Induction of G1 cell cycle arrest and p15^INK4b expression by ECRG1 through interaction with Miz-1

ECRG1 is a novel candidate of tumor suppressor gene identified from human esophagus. To study the biological role of ECRG1 gene, we performed a GAL4-based yeast two-hybrid screen of a human fetal liver cDNA library. Using the ECRG1 cDNA as bait, we identified two putative clones as associated proteins, Miz-1 and FLNA (Filamin A). The interaction of ECRG1 and Miz-1 was confirmed by glutathione-S-transferase (GST)-pull-down assays in vitro and co-immunoprecipitation experiments in vivo. ECRG1 was co-localized with Miz-1 in nucleus, as shown by confocal microscopy. Transfection of ECRG1 gene into the esophageal cancer (EC) cells inhibited cell proliferation and induced G1 phase arrest of cell cycle.
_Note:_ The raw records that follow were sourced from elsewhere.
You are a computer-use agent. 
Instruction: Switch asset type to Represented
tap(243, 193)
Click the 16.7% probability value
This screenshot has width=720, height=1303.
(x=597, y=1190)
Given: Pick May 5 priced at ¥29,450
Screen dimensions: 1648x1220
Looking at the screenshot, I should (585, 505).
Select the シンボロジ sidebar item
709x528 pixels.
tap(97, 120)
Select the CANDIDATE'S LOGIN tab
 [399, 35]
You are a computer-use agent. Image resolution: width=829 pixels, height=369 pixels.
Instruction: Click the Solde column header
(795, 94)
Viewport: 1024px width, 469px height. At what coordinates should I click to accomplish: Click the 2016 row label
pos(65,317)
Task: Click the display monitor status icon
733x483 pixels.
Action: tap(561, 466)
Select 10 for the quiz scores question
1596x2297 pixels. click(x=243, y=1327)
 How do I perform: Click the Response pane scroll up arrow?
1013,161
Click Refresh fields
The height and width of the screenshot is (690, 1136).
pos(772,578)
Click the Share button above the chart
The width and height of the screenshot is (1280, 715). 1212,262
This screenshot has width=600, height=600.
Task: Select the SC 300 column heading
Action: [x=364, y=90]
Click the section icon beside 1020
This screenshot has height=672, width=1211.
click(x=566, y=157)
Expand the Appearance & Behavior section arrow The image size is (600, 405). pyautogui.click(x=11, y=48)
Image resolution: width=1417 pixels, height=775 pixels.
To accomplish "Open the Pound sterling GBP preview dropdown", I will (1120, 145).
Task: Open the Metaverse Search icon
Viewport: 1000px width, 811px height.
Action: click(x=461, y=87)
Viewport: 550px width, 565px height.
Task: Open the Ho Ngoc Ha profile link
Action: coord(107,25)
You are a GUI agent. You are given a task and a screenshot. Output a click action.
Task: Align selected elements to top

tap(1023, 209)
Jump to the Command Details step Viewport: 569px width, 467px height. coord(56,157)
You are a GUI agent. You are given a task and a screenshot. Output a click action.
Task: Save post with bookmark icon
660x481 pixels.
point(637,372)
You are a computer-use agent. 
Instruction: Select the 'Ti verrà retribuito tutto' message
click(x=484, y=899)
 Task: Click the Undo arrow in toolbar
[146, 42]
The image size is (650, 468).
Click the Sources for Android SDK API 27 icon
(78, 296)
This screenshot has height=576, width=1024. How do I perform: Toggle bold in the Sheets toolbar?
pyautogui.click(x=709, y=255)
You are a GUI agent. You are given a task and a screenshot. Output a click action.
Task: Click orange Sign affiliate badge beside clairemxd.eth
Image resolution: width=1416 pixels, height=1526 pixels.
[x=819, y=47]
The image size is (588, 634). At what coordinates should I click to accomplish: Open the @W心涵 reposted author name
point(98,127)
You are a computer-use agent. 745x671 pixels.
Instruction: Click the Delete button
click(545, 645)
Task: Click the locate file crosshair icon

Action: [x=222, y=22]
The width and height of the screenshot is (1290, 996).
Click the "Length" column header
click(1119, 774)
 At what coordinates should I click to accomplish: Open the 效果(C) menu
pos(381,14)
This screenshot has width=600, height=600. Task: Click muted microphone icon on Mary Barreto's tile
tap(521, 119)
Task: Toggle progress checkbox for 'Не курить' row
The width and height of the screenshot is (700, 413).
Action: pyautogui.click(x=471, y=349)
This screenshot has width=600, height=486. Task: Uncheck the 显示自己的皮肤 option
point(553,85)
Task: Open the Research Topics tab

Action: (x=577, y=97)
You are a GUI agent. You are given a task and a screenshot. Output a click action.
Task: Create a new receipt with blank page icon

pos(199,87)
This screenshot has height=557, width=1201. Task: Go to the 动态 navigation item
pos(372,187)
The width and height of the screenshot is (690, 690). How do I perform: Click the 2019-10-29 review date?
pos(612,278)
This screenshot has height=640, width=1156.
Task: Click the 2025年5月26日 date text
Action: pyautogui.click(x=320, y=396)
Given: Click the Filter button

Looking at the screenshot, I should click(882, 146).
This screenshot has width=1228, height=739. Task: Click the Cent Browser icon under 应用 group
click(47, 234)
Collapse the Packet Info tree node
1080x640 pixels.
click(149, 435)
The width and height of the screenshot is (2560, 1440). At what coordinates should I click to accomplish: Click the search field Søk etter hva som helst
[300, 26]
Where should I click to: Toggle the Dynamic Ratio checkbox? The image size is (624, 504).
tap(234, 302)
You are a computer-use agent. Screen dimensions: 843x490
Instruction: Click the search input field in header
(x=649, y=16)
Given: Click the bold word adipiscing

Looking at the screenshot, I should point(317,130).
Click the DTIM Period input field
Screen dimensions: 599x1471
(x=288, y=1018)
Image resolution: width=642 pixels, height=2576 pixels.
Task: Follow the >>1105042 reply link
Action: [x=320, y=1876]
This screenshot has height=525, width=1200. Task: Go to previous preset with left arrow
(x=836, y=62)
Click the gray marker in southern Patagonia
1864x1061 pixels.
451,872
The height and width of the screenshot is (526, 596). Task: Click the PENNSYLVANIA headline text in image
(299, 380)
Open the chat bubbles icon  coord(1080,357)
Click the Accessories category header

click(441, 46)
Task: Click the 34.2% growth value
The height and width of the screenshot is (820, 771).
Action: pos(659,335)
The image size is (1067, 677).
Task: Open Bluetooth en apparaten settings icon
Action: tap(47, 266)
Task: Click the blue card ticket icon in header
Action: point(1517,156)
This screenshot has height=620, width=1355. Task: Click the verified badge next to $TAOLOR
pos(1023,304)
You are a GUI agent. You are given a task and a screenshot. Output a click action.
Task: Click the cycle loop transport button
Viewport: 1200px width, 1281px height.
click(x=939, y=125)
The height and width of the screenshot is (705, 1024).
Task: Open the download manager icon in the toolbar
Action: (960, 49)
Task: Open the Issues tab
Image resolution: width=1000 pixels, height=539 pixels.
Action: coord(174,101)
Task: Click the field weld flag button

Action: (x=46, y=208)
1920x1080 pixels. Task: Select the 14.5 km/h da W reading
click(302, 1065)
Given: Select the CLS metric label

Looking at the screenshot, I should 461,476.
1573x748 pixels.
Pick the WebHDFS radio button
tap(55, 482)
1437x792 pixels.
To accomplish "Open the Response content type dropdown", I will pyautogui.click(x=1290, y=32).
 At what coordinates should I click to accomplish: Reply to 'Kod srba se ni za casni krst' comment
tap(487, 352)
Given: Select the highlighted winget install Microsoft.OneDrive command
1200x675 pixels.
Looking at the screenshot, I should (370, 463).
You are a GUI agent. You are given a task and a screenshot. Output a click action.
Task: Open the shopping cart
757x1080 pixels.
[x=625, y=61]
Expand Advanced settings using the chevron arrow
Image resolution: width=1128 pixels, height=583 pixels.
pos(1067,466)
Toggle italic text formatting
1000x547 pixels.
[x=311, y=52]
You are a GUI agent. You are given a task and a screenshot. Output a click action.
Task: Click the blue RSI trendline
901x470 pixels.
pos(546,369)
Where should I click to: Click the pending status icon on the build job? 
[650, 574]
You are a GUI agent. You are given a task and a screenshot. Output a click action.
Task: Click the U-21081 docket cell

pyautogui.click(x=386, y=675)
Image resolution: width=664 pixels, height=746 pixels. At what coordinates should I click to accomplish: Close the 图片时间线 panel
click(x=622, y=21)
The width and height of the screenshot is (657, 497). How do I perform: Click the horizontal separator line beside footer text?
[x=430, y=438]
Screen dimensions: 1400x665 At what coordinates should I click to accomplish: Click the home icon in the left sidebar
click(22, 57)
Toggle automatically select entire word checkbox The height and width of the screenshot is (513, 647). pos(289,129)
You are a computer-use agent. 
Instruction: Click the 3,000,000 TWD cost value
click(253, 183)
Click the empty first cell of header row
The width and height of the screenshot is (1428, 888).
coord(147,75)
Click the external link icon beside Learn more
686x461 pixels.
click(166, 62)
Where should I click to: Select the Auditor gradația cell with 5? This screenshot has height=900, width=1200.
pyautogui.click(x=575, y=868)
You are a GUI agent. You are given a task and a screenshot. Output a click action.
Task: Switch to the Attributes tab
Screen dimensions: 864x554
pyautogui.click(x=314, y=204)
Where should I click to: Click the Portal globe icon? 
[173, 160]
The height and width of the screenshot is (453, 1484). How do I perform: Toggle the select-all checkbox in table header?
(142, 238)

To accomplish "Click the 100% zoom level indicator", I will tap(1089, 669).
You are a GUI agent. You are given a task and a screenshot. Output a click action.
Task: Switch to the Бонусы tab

In the co-transfection of ECRG1 and Miz-1 assays, we found inhibition of cell proliferation and G1/S phase in EC cells, but the levels of cell proliferation inhibition and G1/S phase arrest were more strongly compared with the transfection of ECRG1 or Miz-1 alone. In addition, the interaction of ECRG1 and Miz-1 could induce expression of p1^INK4b gene in esophageal cancer 9706 (EC9706) cells. However, the transfection of ECRG1 or Miz-1 alone was not revealed the expressions of P15^INK4b gene. When antisense ECRG1 interdicted expression of endogenous ECRG1 in Balb/C-3T3 cells, Transfection of Miz-1 couldn't induce p15^INK4b expression. The results provide evidences that ECRG1 and Miz-1 in EC cells may be acting as a co-functional protein associated with regulation of cell cycle and induction of P15^INK4b expression. It suggests that ECRG1 may inhibit tumor cell growth by affecting cell cycle, and that expression of P15^INK4b may be likely to enhance G1 cell cycle arrest during the interaction of ECRG1 and Miz-1. The physical interaction of ECRG1 and Miz-1 may play an important role in carcinogenesis of EC.